Dataset content:
►
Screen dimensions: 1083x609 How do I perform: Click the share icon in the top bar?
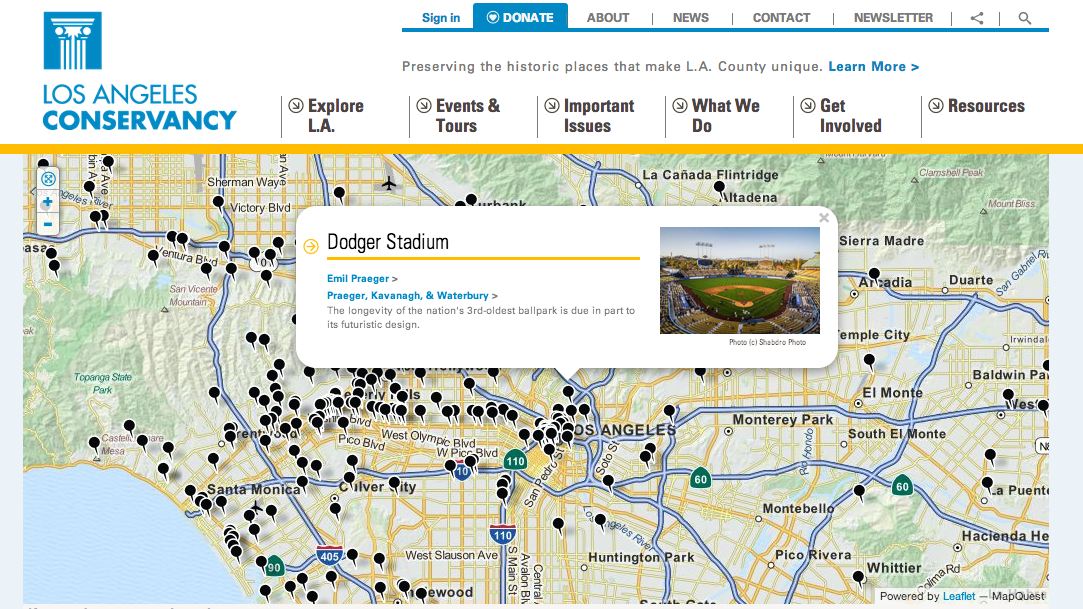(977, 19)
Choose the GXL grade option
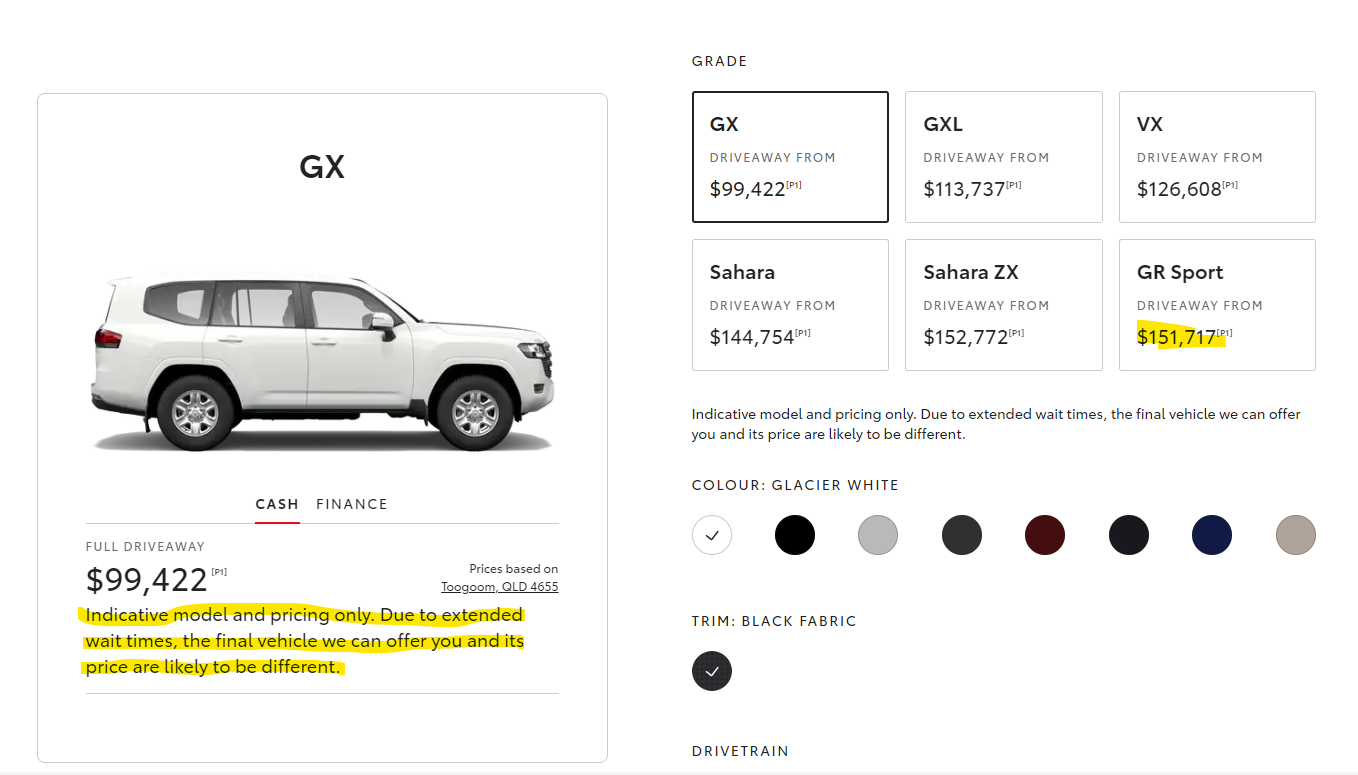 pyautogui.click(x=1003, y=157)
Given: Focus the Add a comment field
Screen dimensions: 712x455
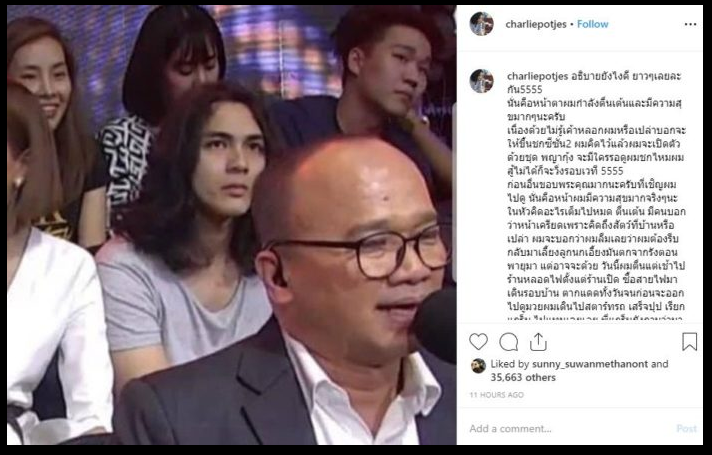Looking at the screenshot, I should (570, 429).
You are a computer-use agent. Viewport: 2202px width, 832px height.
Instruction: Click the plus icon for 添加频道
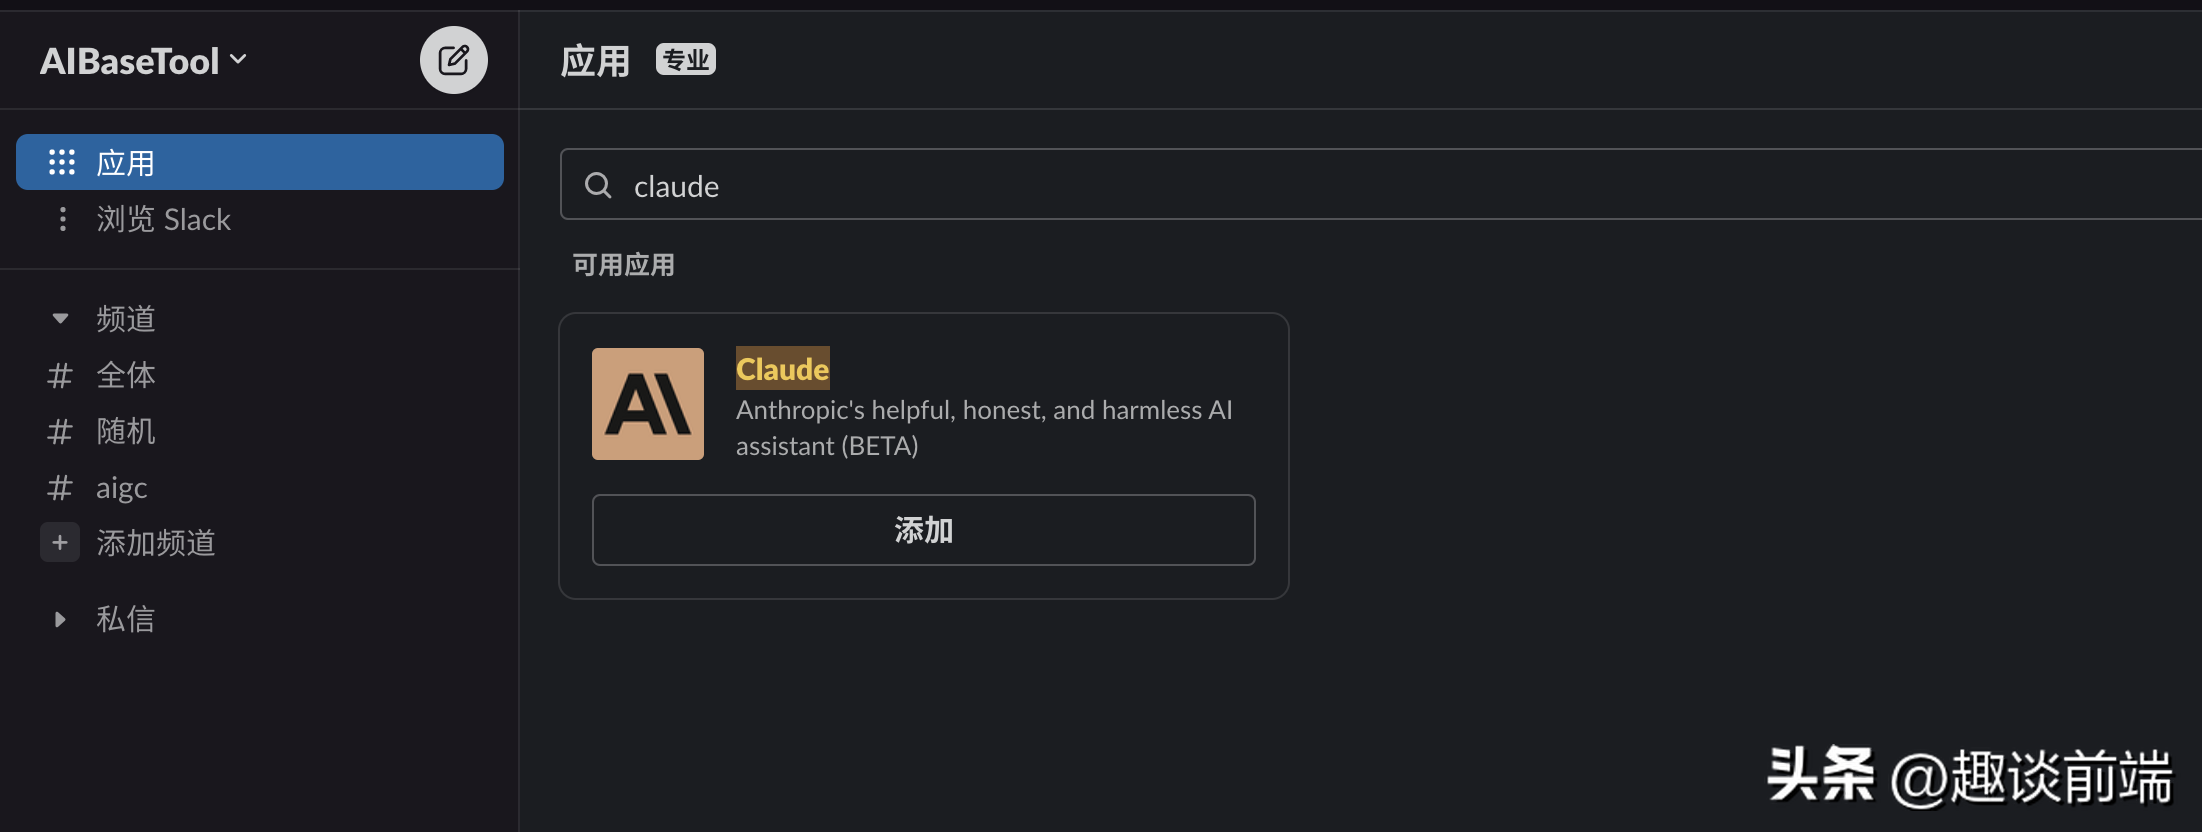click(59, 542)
◄
Work required: Word for word, restate the lines from the line containing "Given: Focus the Add a comment field" through the end of the data, including the first and last of them. Pictures stay out.

Written response:
Given: Focus the Add a comment field
Screen dimensions: 712x455
Looking at the screenshot, I should (570, 429).
You are a computer-use agent. Viewport: 2202px width, 832px height.
Instruction: Click the plus icon for 添加频道
click(59, 542)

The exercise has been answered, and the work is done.